Although there were a number of conspiracy theories as to the cause of the fire, the most logical seems to be explained as an electrical fault. The floor of the structure was made up of thick planks of wood with half-inch gaps to aid under floor heating. The floorboards themselves were extremely dry due to the constant exposure to the under floor heating. Many people felt that the poorly insulated wiring short-circuiting and creating sparks that fell onto the dry timber framing and accumulated dust in the centre of the building could have been the cause of the fire breaking out.

Causes of the Crystal Palace fire

As regards the cause of the Crystal Palace fire – this is unknown.
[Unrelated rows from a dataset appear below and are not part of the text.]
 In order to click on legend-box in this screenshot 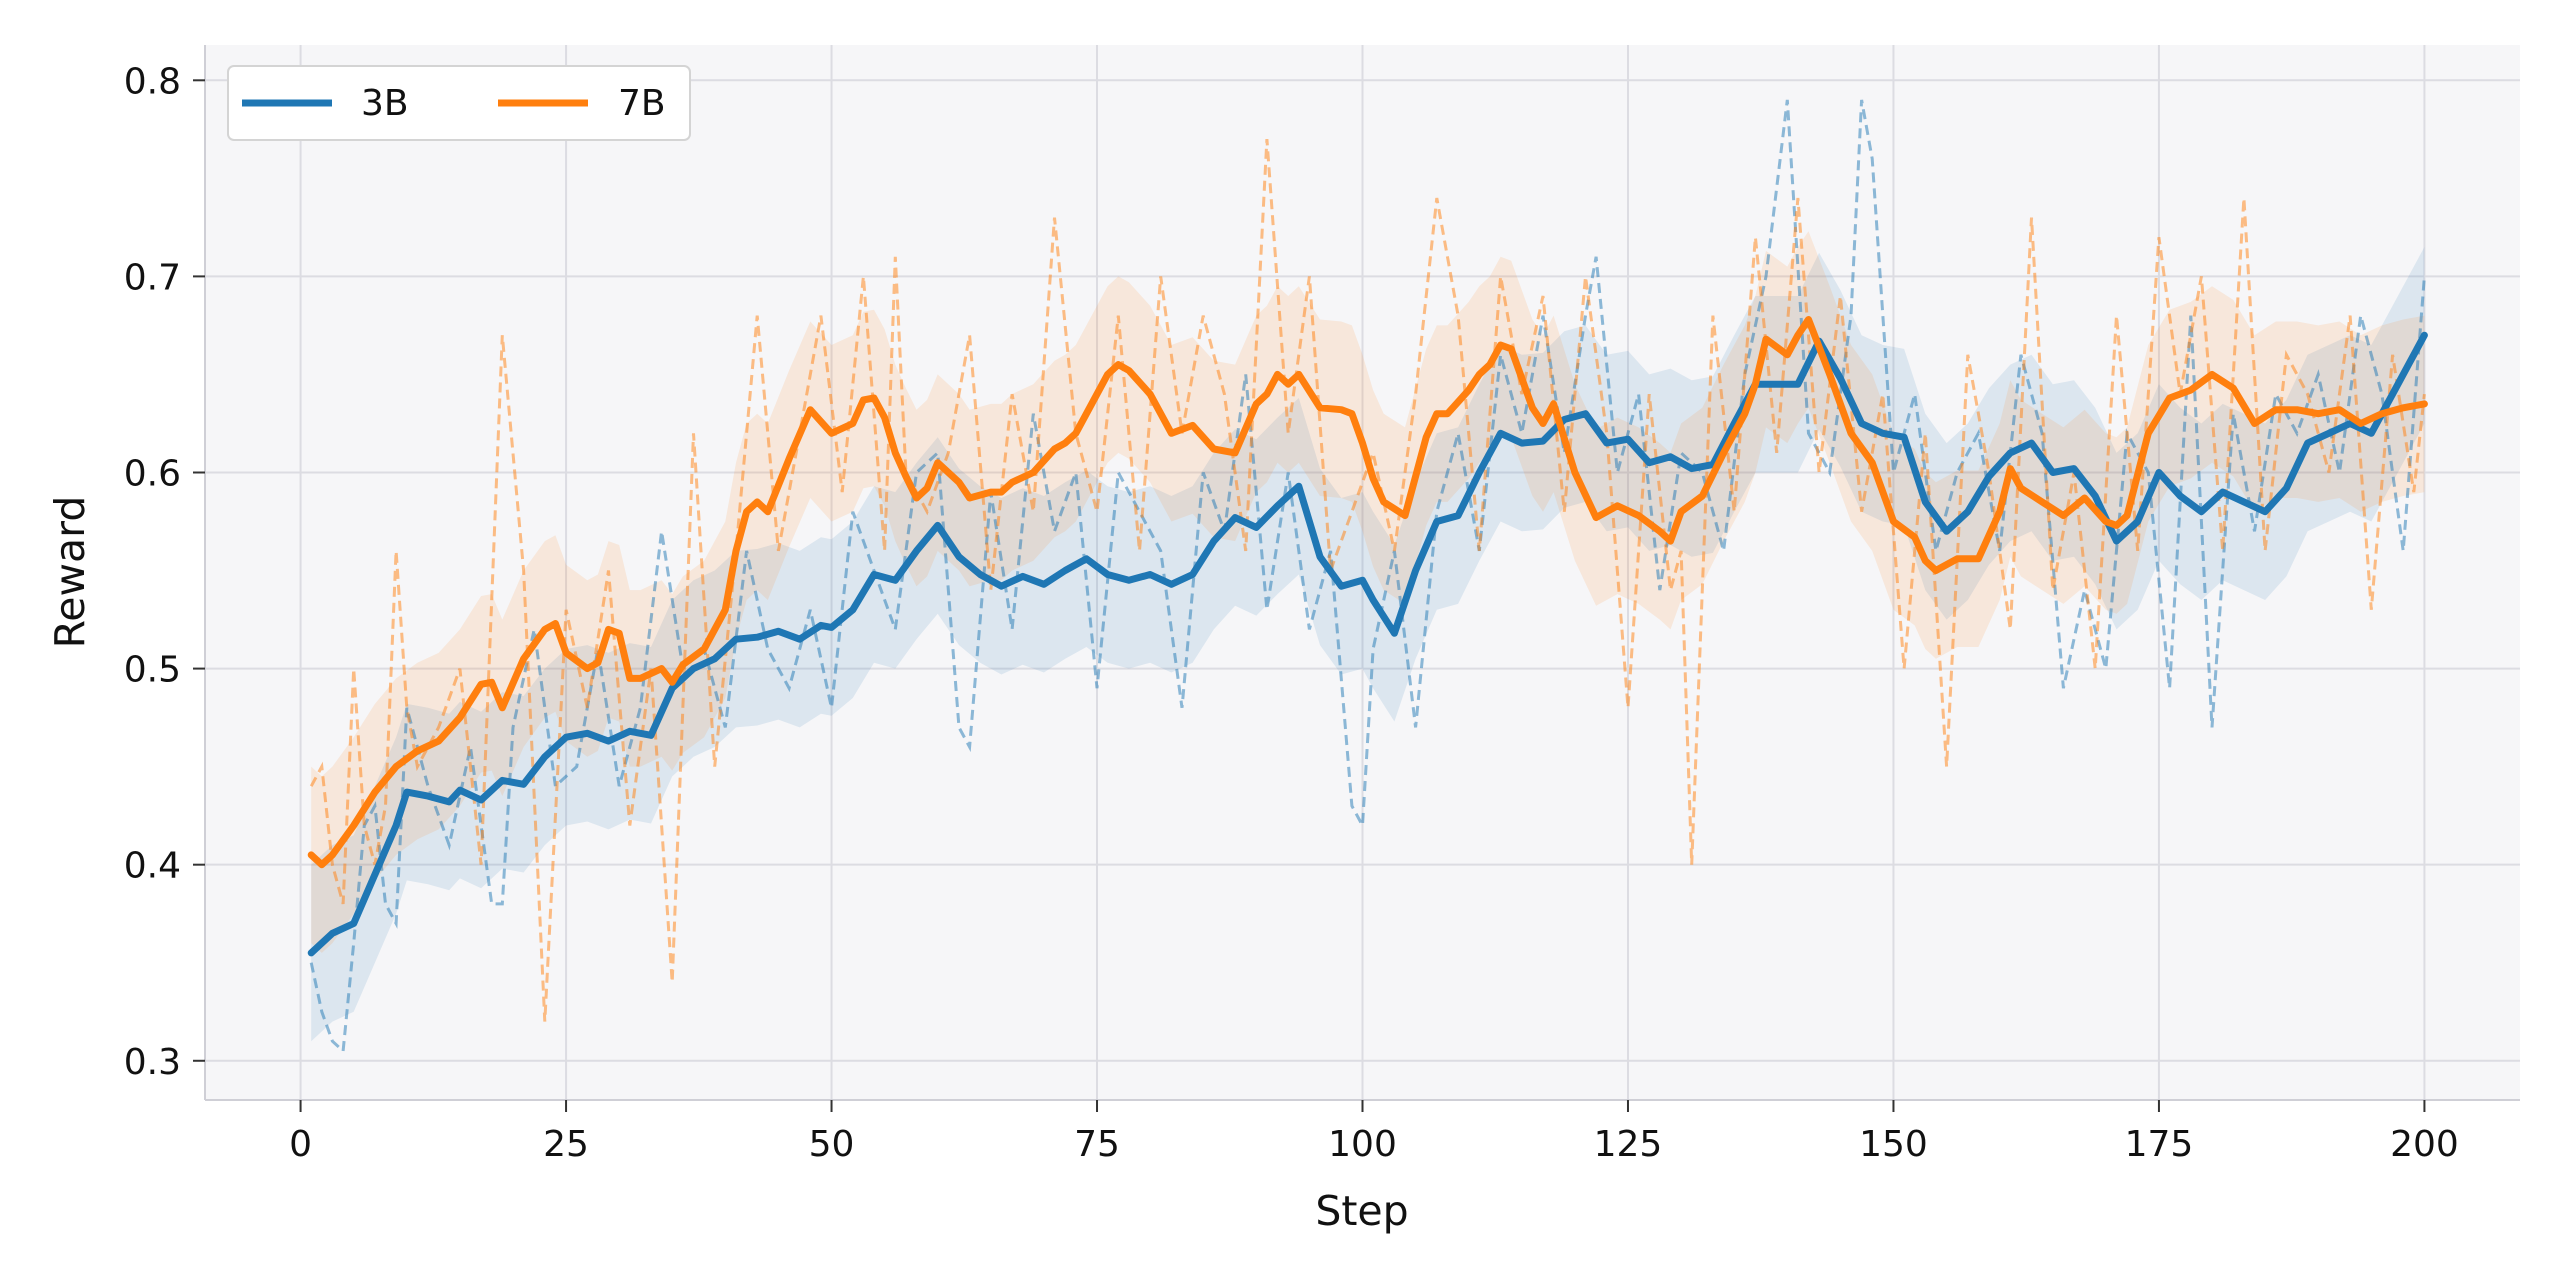, I will do `click(459, 103)`.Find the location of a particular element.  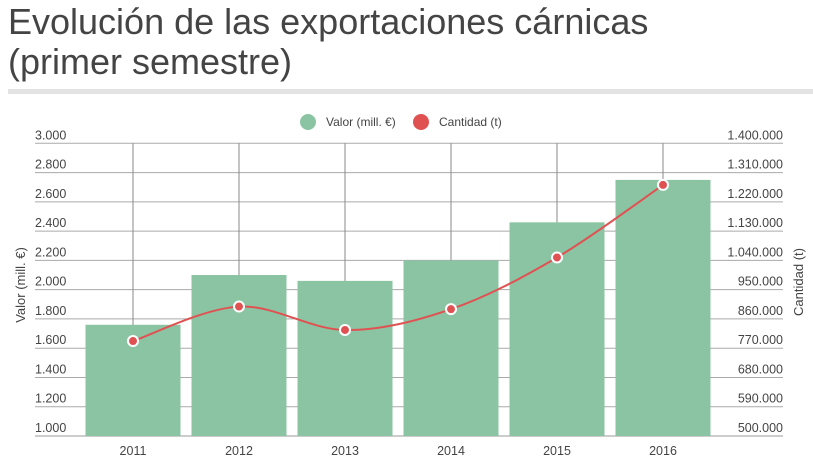

bar-2012 is located at coordinates (239, 356).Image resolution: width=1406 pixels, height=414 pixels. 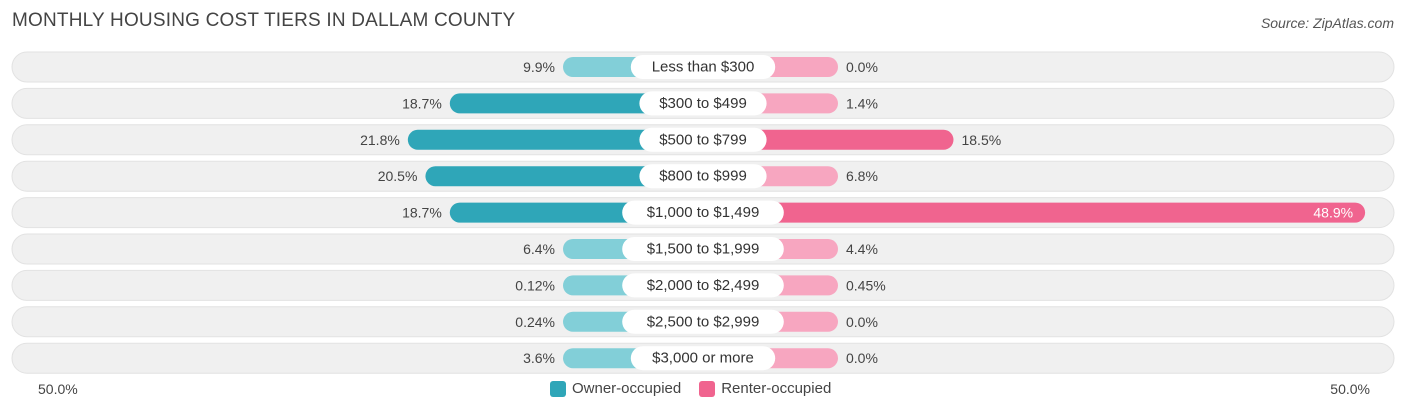 I want to click on axis-left-label: 50.0%, so click(x=58, y=389).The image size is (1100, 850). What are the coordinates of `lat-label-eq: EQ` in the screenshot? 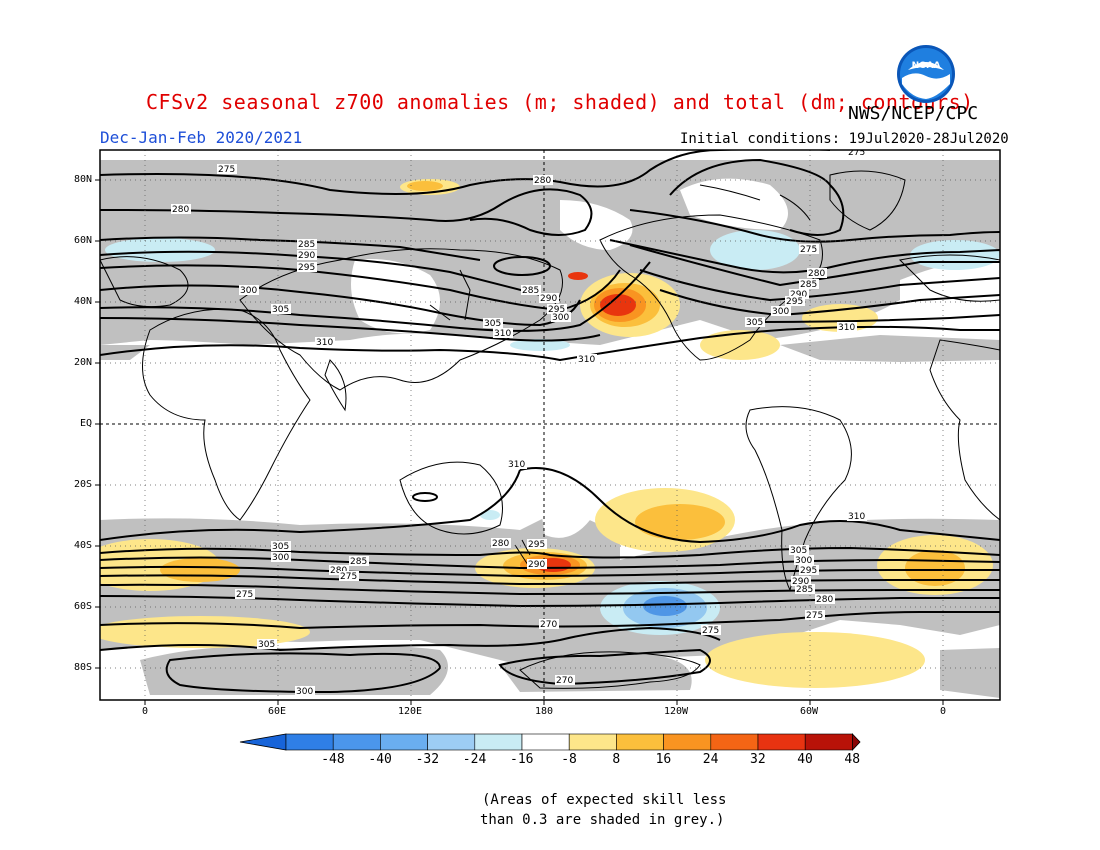 It's located at (86, 424).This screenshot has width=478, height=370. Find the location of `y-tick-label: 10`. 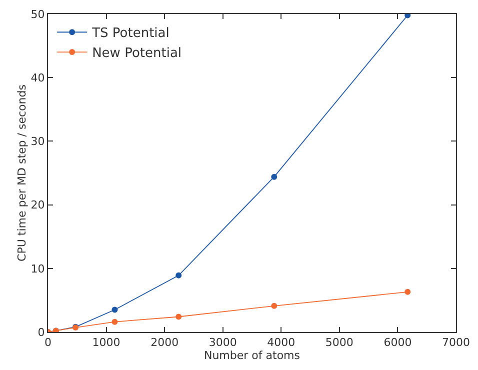

y-tick-label: 10 is located at coordinates (38, 269).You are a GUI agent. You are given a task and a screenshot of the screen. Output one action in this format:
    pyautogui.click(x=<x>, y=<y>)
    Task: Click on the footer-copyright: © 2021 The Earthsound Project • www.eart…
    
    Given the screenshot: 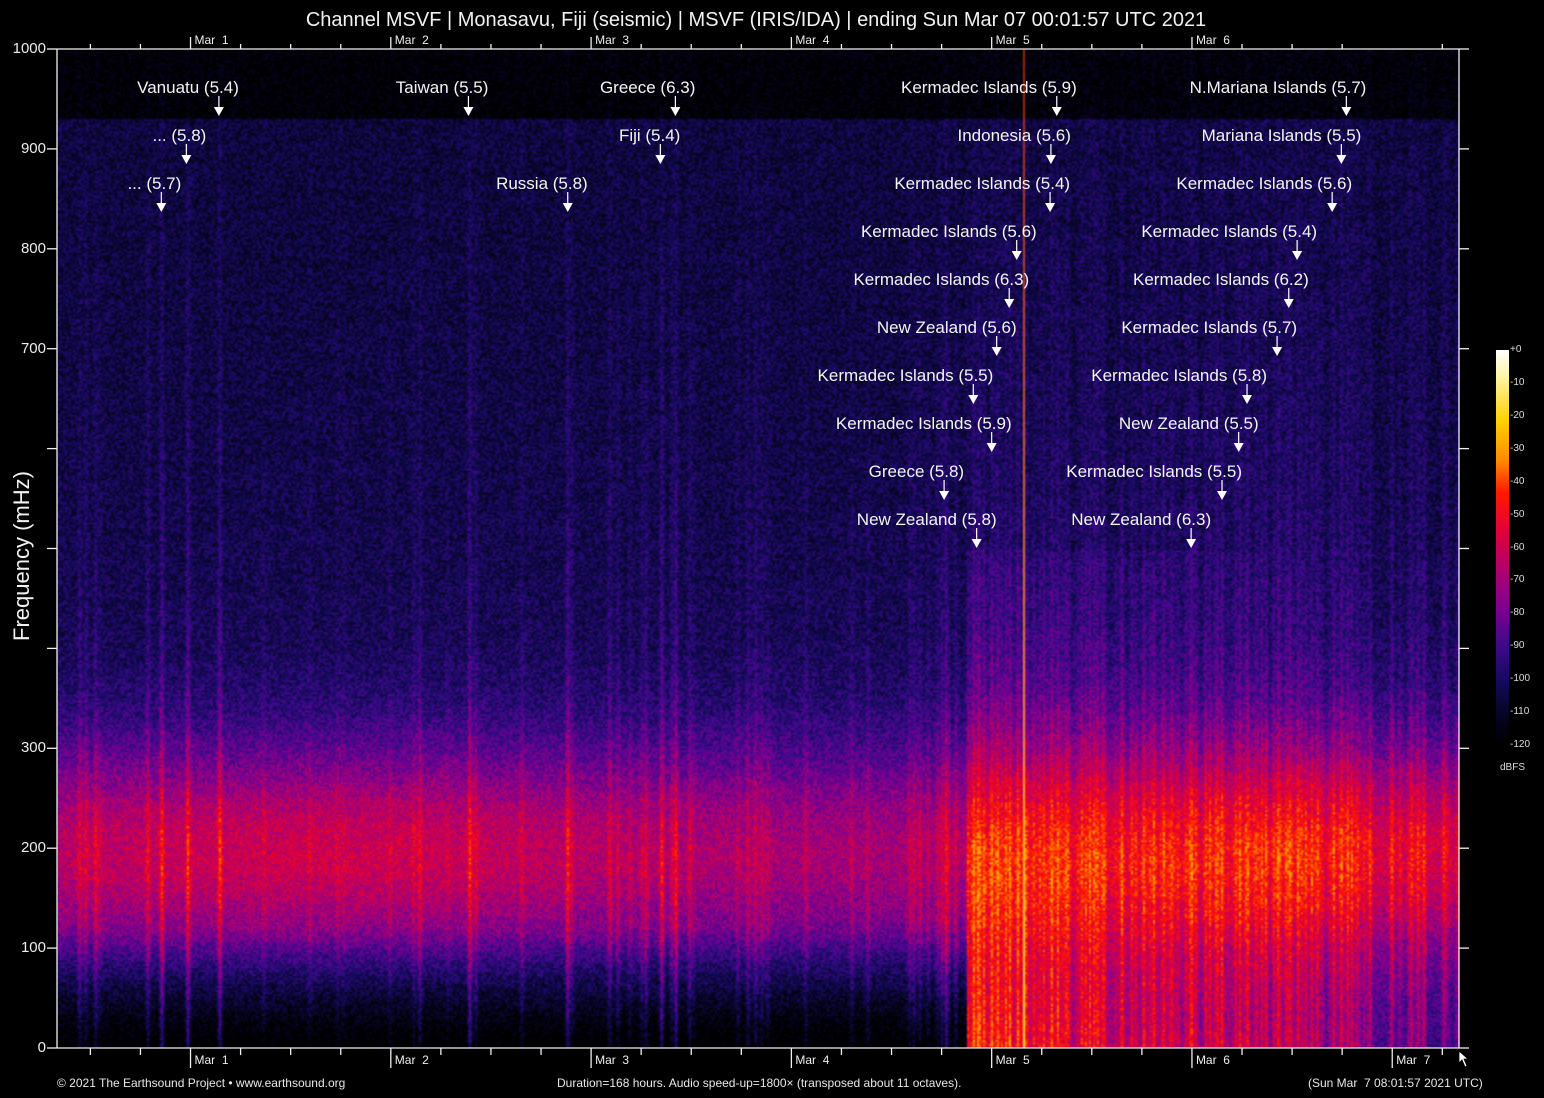 What is the action you would take?
    pyautogui.click(x=202, y=1083)
    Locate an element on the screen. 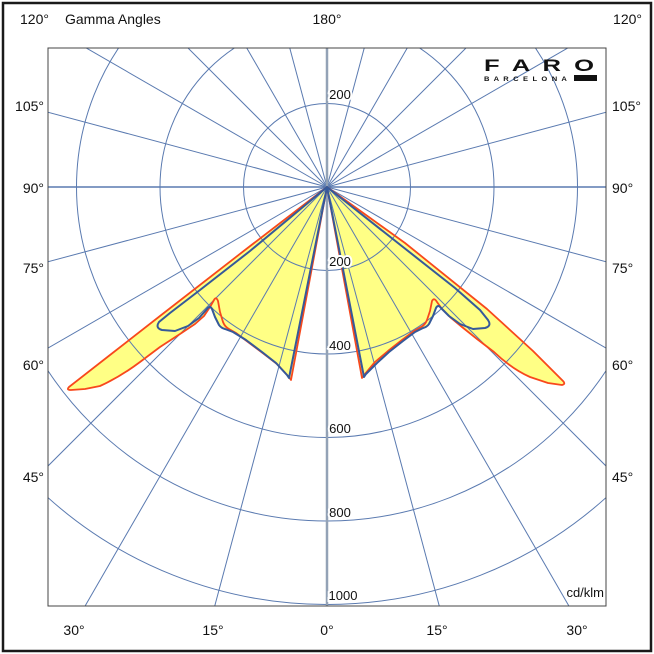 This screenshot has width=654, height=654. angle-label-bottom-0: 0° is located at coordinates (326, 630).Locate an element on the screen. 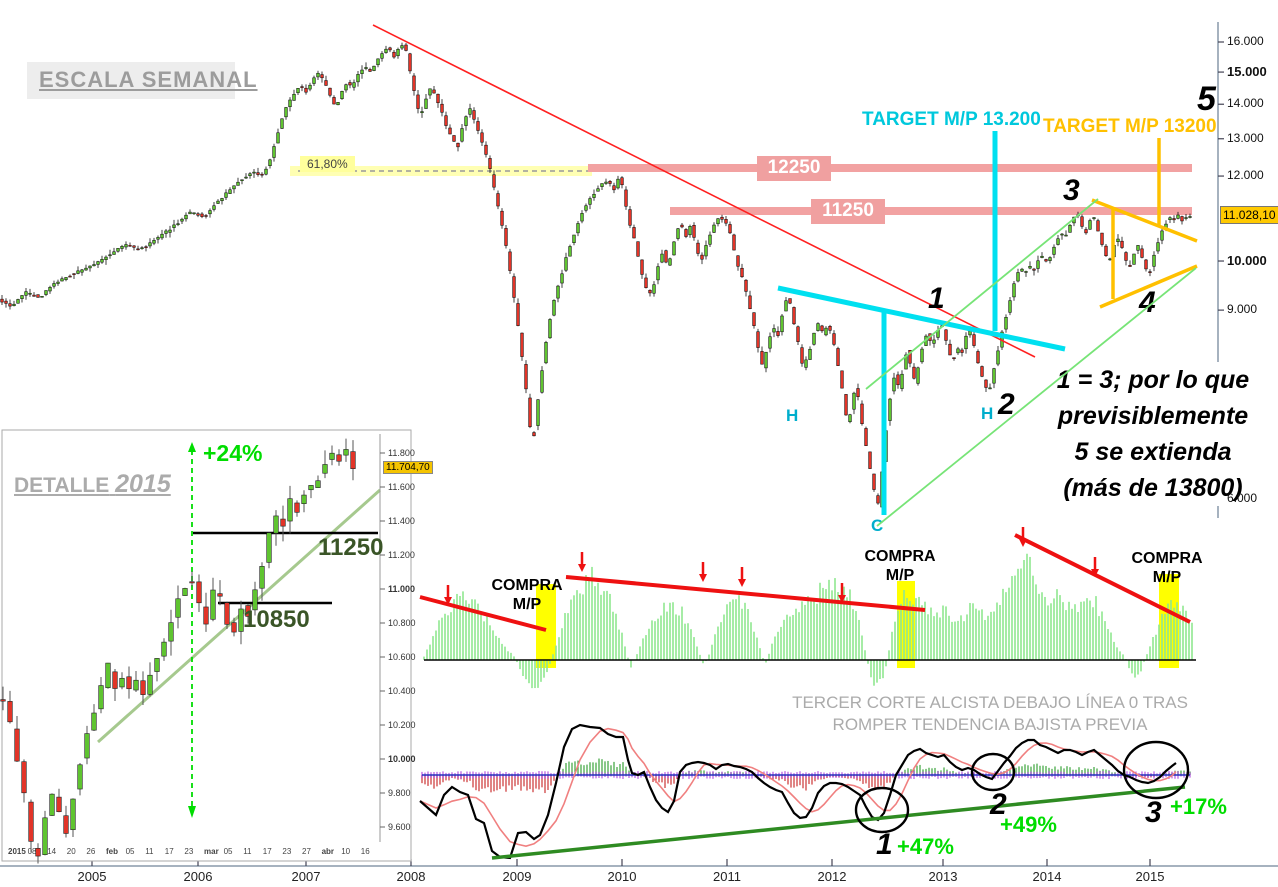  bullish-channel is located at coordinates (1031, 362).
However, there are a number of theories that bear credence – accident is a possibility, and some that do not – such as wanton arson by person or persons unknown for various reasons.

There was no enquiry into the cause of the fire because it was literally the wrong side of the road.

In 1936 Crystal Palace Parade was split in two by the line down the centre of the road. The Railway Station side (where the houses now are) was (and still is) Southwark and in London and the park side was Kent. The rule then was that any fire in London that required more than a certain number of pumps (the correct term for fire engines) had a public enquiry. But for any fire in Kent (parkside of the road) there had to be a death as a result of the fire for there to be an enquiry. There were no known deaths as a result of the fire. A few injuries but no deaths.

As for the insurance, the building was massively under insured because (like today it was very expensive and earned no money – it was a precaution. As the Crystal Palace Trustees were very short of money, insurance was not kept up to the correct value. There were individual aspects within the building that were insured to the correct level like for instance the equipment kept by J.Lyons & Co caterers and the huge organ. They got their correct payout.(Melvyn Harrison)

Thus the largest peacetime fire Britain had ever seen signalled the end for Paxton’s Palace.

Whatever happens with the current development of the Park we will never quite see the scale and grandeur of what went before.

The Crystal Palace fire is still firmly embedded in the minds of the eye-witness who where there.